A student asked on the SE site for writing about how to do online research, and specifically how to evaluate the information returnred by Google. This is the answer I posted:
In doing research, whether online or offline, there are two types of assertions you can encounter: supported and unsupported. (Just like on Stack Exchange!)
An unsupported claim isn't worth very much. Some blog post says "X", but somewhere out there is another blog post saying "not X". This happens at sites that look more credible than blogs, too. And some of them might sound credible, until you realize that the author has a vested interest or the post is 7 years old and things have changed.
This is why Wikipedia, for example, bars original research and demands citations. When you come across a (well-written) Wikipedia page, or some other source like it, you'll see a bunch of citations at the bottom. Those citations explain where they got their information.
Don't just say "there are citations; done!", though. Citations can be misunderstood or misrepresented, particularly in works that aren't carefully reviewed. You have more work ahead of you.
If you need to verify a claim, find its citation and then go look at that source. If it has what you need, great. If not and it has citations, follow those. Iterate until you find what you need or you reach a dead end on all threads.

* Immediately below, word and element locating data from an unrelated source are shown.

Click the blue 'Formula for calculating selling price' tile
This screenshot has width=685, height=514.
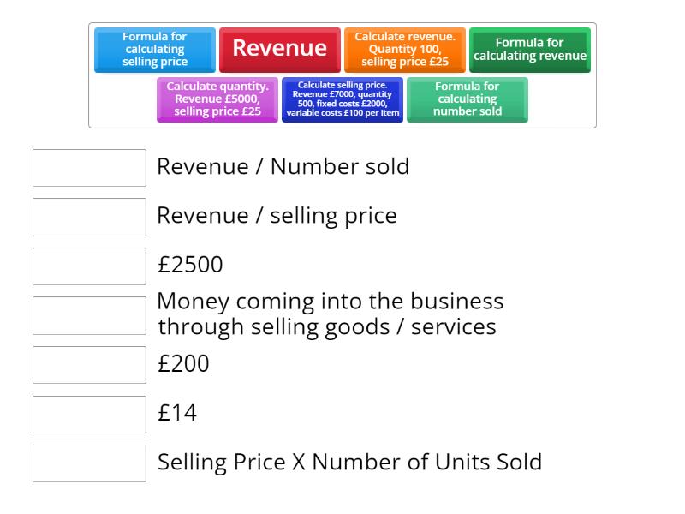point(155,50)
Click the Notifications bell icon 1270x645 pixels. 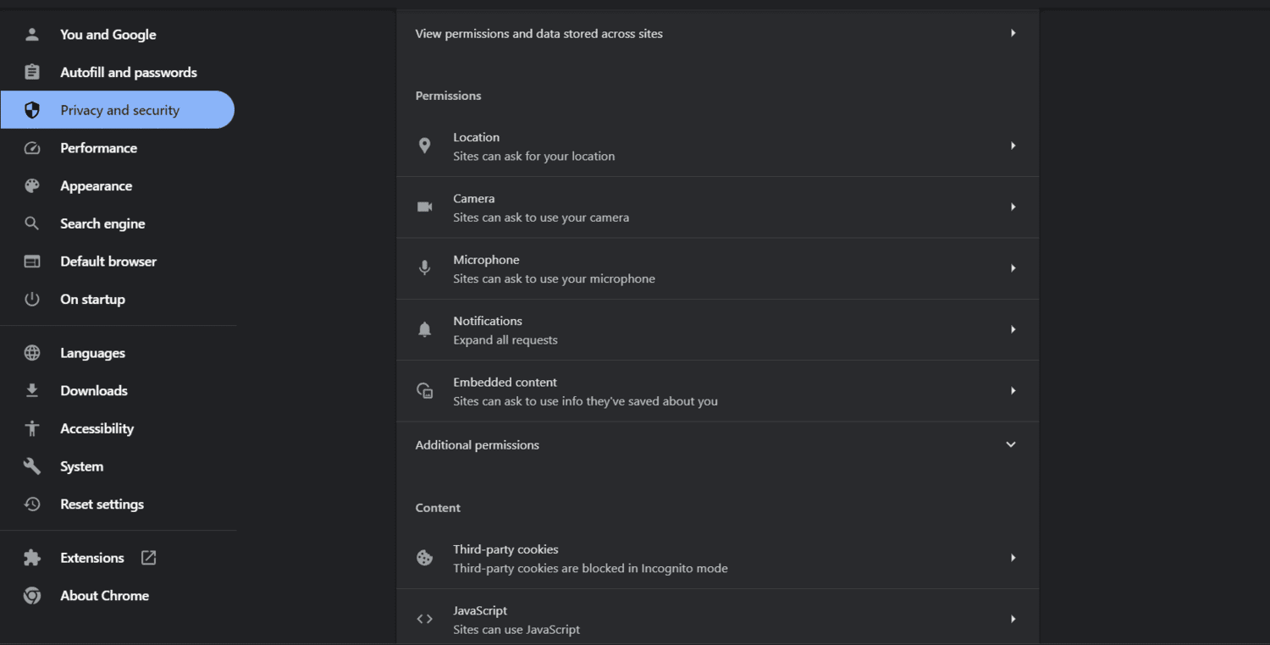click(x=425, y=330)
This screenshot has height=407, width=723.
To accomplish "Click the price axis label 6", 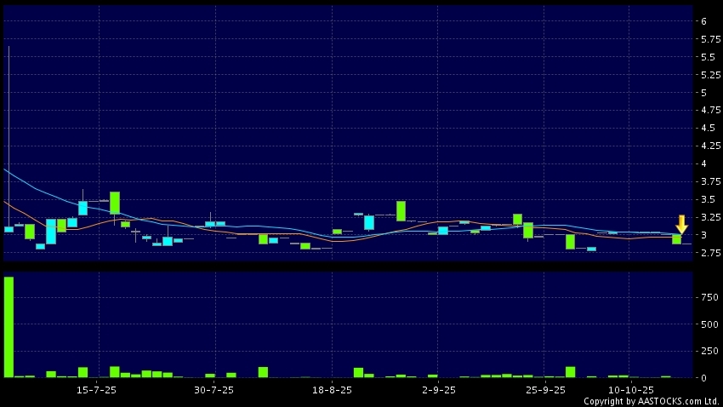I will tap(703, 21).
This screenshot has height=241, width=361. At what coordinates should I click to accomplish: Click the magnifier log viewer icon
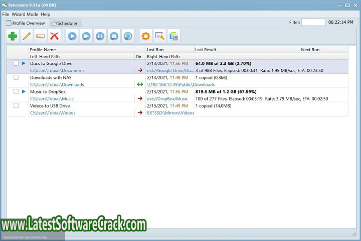tap(160, 36)
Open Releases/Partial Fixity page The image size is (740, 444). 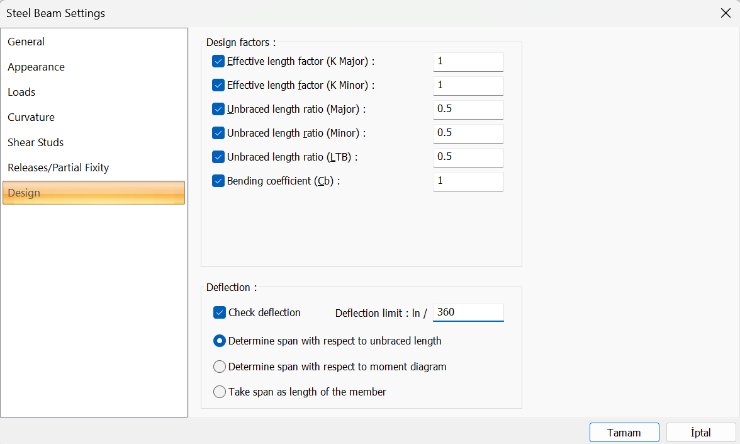pyautogui.click(x=59, y=168)
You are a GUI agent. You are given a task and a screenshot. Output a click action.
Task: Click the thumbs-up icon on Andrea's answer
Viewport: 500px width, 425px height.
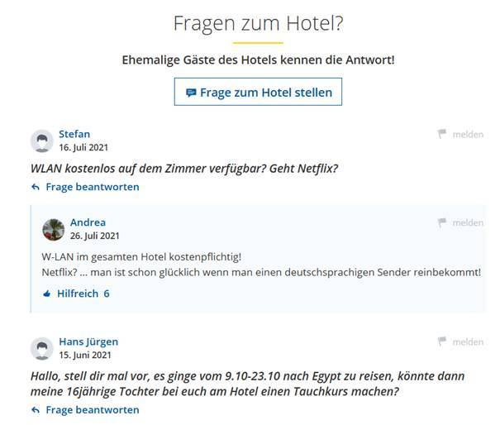47,294
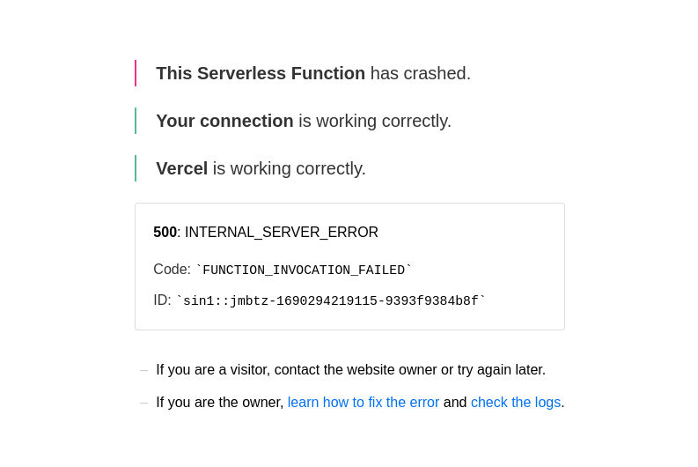
Task: Click the INTERNAL_SERVER_ERROR text
Action: pyautogui.click(x=282, y=232)
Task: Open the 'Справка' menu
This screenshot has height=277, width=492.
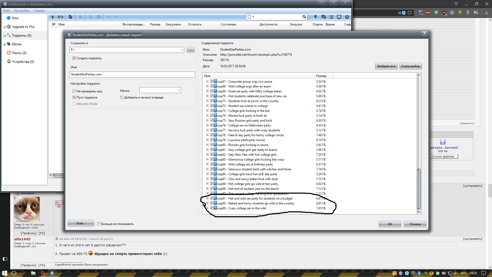Action: [39, 11]
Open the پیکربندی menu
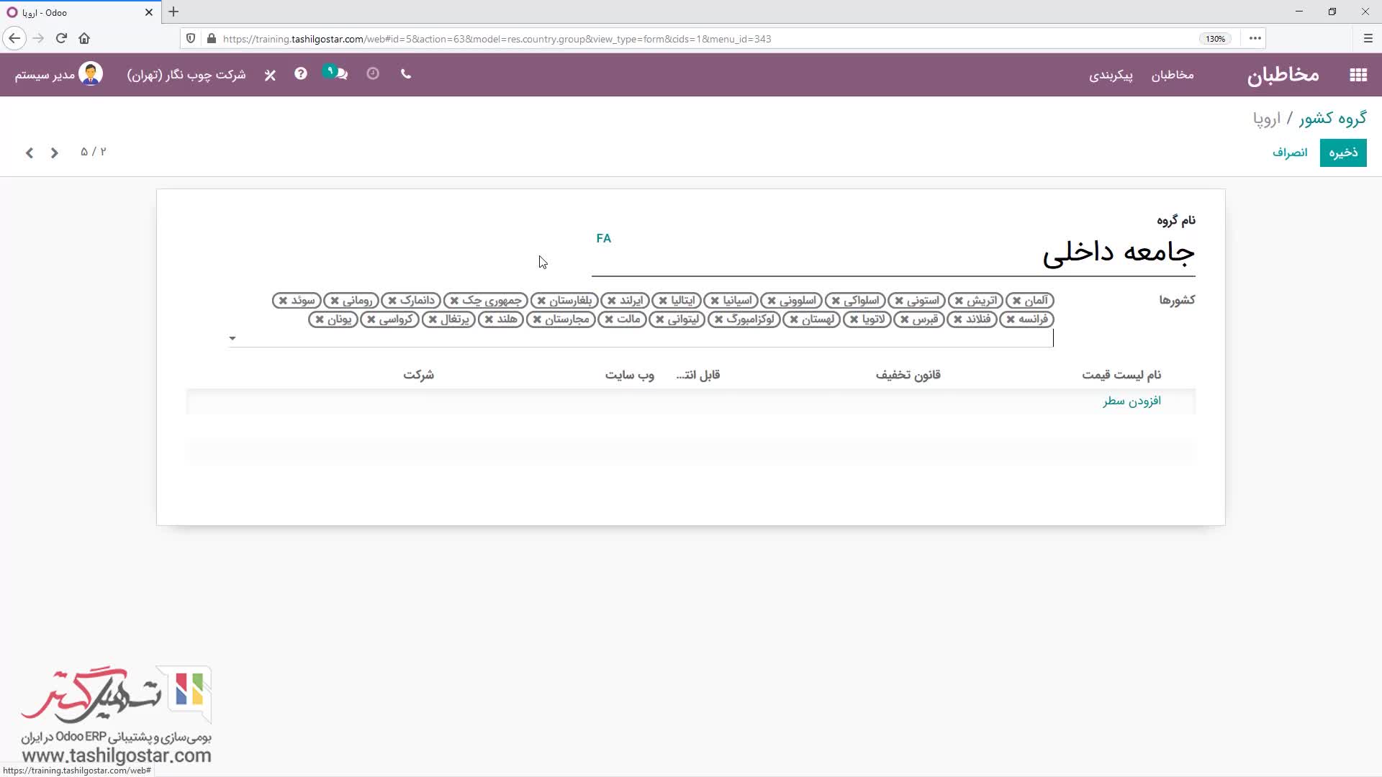Screen dimensions: 1382x777 [1110, 75]
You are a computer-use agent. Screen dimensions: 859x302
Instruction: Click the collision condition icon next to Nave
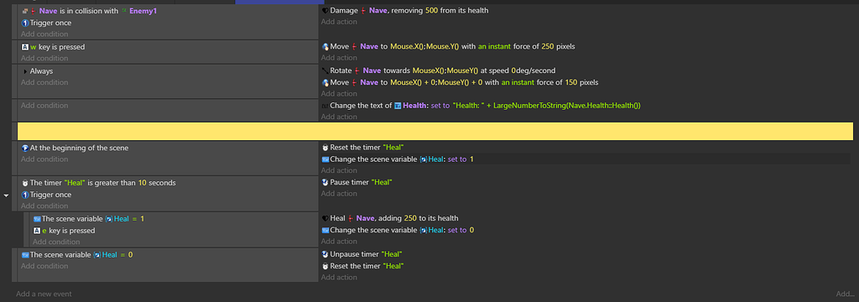coord(24,11)
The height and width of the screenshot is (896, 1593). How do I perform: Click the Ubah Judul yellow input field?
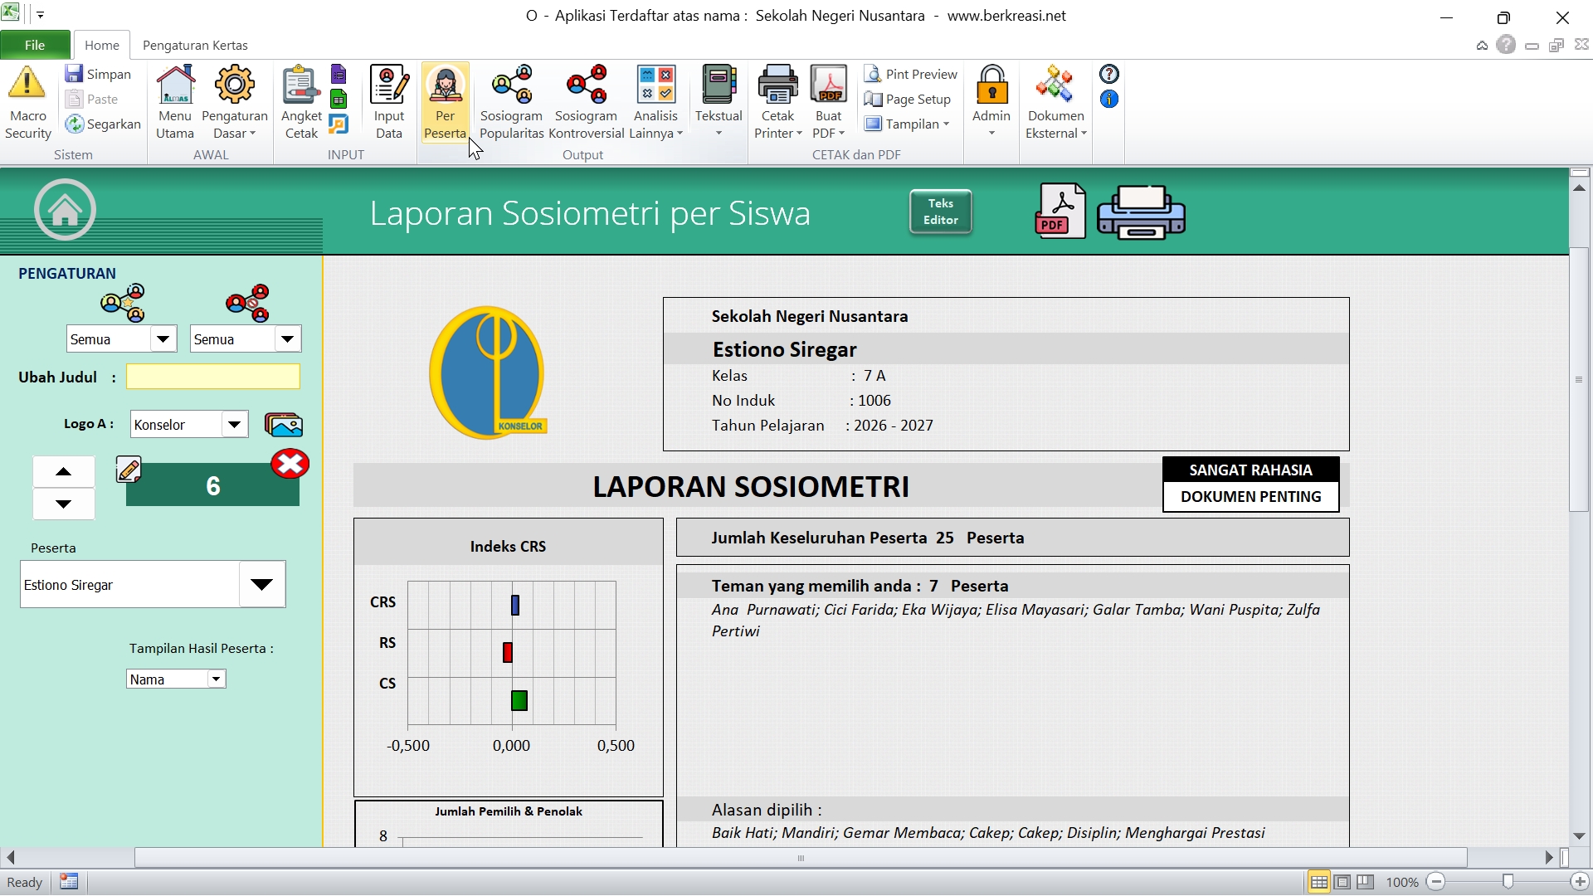point(212,377)
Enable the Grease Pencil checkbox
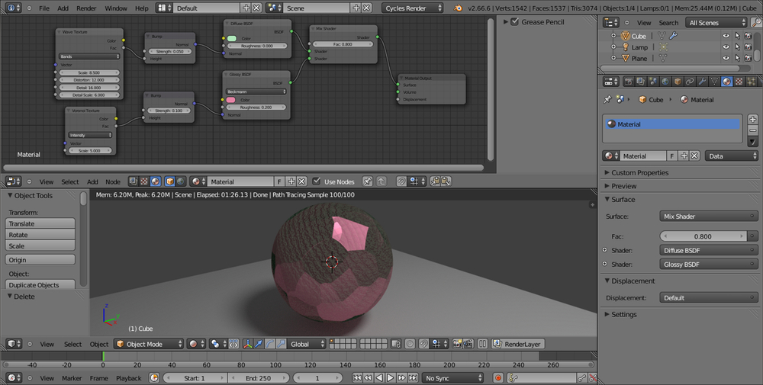This screenshot has height=385, width=763. tap(514, 22)
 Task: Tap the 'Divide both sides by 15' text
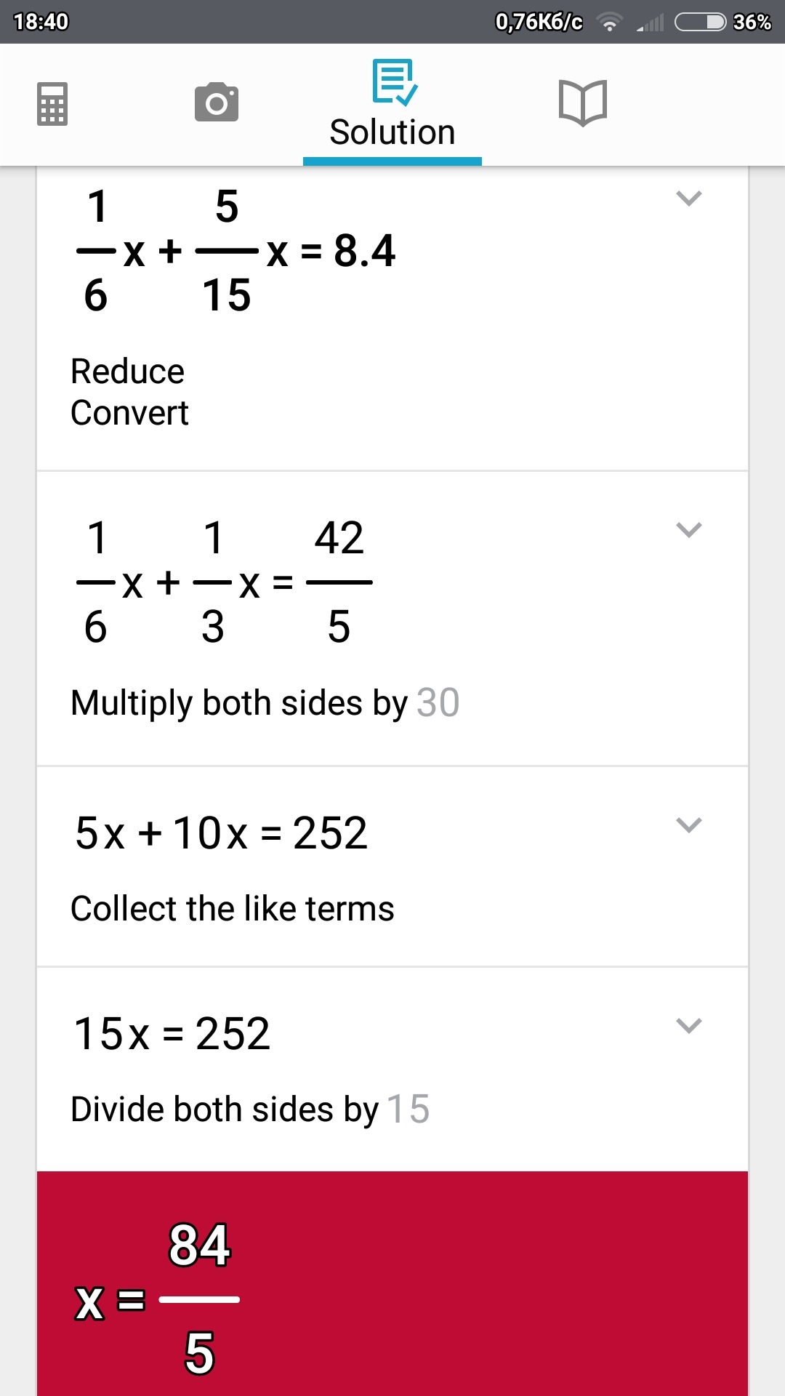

When evaluating a source, look for these key factors, taken from this quick guide to evaluating a source's credibility from UC Berkeley:
- Authority - Who is the author? What is their point of view?
- Purpose - Why was the source created? Who is the intended audience?
- Publication & format - Where was it published? In what medium?
- Relevance - How is it relevant to your research? What is its scope?
- Date of publication - When was it written? Has it been updated?
- Documentation - Did they cite their sources? Who did they cite?
In this answer I've talked mostly about #6, but everything on that list is important.
Investigating sources is a standard tool of academic researchers, reference librarians, and (good) journalists, among others. If you don't have access to an academic researcher or a journalist to learn the technique from, make friends with the reference librarian at your local library. That person will be able to help you decipher references, hunt down obscure sources, and so on.
You might find these resources collected by Tulsa Community College about evaluating sources helpful. (Many universities have such guides for their students; that's just the first one I found.)